2.2. Participant Recruitment and Inclusion/Exclusion Criteria

Participant Recruitment

Participants were recruited from a local clinic specialising in platelet-rich plasma (PRP) treatments. Any patient scheduled to undergo hsCRP blood testing as part of a standard medical assessment was invited to participate. The primary rationale for selecting these individuals was the opportunity to obtain paired blood (for hsCRP analysis) and buccal (for mRNA analysis) samples under routine care conditions, thereby minimising additional burden on participants.

Inclusion and Exclusion Criteria

Given the pilot nature and small cohort, no exclusion criteria were imposed. Nonetheless, the resulting sample is heterogeneous (e.g., differences in OA stage, sex, and overall health status). This approach maximises the range of inflammatory states but limits the ability to control for confounding variables, which future, larger-scale studies can address.

2.3. Buccal Sample Collection and RNA Isolation

Buccal Sample Collection

Buccal cell samples were collected using Oragene RNA collection kits (DNA Genotek, Ottawa, Canada), following the manufacturer's protocol. In brief, participants were asked to rinse their mouth with water, wait for approximately 10 minutes without consuming any food or drink, and then deposit buccal cells into the Oragene collection tube by swabbing the inside of each cheek 15 times. Immediately after collection, the specimen vial was sealed and gently inverted several times to mix the stabilising solution with the cells. The Oragene kits were labelled with the participant's unique study identifier and stored at room temperature until RNA extraction.

Although Oragene RNA kits provide effective stabilisation, additional factors (e.g., oral hygiene, local inflammation, diet, smoking) may affect buccal cell yield and RNA quality and would be relevant for exclusion criteria in larger recruitment pools. Additionally, future studies would benefit by incorporating structured oral health assessments or questionnaires to help interpret potential variability in buccal CRP mRNA levels and account for potential confounders.

RNA Isolation

RNA isolation was carried out using the Maxwell® RSC simply RNA Cells Kit (Promega, Madison, USA) in conjunction with the Maxwell® CSC Instrument, according to the manufacturer's instructions. Prior to loading the extraction cartridges, buccal cell suspensions in the Oragene solution were homogenized and processed to ensure adequate cell lysis. The automated Maxwell® CSC system then performed sequential steps of binding, washing, and elution of nucleic acids. The resulting eluate contained total RNA suitable for downstream reverse transcription and gene expression analysis.

## Data for analysis
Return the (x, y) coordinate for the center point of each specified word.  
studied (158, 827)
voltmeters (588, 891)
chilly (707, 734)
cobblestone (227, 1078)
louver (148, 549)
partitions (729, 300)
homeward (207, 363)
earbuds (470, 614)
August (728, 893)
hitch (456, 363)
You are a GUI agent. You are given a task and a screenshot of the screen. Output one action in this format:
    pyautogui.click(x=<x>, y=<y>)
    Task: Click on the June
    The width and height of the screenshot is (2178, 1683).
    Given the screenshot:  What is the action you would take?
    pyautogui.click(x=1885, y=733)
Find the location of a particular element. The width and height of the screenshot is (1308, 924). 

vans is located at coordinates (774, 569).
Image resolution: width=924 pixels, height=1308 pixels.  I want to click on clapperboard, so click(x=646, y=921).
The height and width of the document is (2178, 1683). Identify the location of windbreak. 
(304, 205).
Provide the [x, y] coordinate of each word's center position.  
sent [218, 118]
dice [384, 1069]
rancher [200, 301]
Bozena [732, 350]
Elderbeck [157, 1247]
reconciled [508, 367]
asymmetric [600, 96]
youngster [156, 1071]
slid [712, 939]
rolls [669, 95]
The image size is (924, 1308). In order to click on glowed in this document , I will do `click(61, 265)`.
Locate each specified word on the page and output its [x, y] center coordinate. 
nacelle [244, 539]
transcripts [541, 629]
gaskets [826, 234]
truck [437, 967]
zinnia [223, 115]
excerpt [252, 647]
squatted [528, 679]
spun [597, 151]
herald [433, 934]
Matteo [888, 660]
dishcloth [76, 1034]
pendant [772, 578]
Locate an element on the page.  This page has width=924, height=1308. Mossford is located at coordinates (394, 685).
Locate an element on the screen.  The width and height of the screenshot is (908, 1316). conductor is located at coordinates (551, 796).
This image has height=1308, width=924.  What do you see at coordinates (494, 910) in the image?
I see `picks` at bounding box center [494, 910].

## Exercise tasks
- a) According to the methods text, how many times did participants swab the inside of each cheek?
- b) List every factor that the methods text says may affect buccal cell yield and RNA quality.
Work only from the methods text; the entries play no part.

## Answers for this exercise
- a) 15 times.

- b) Oral hygiene, local inflammation, diet, smoking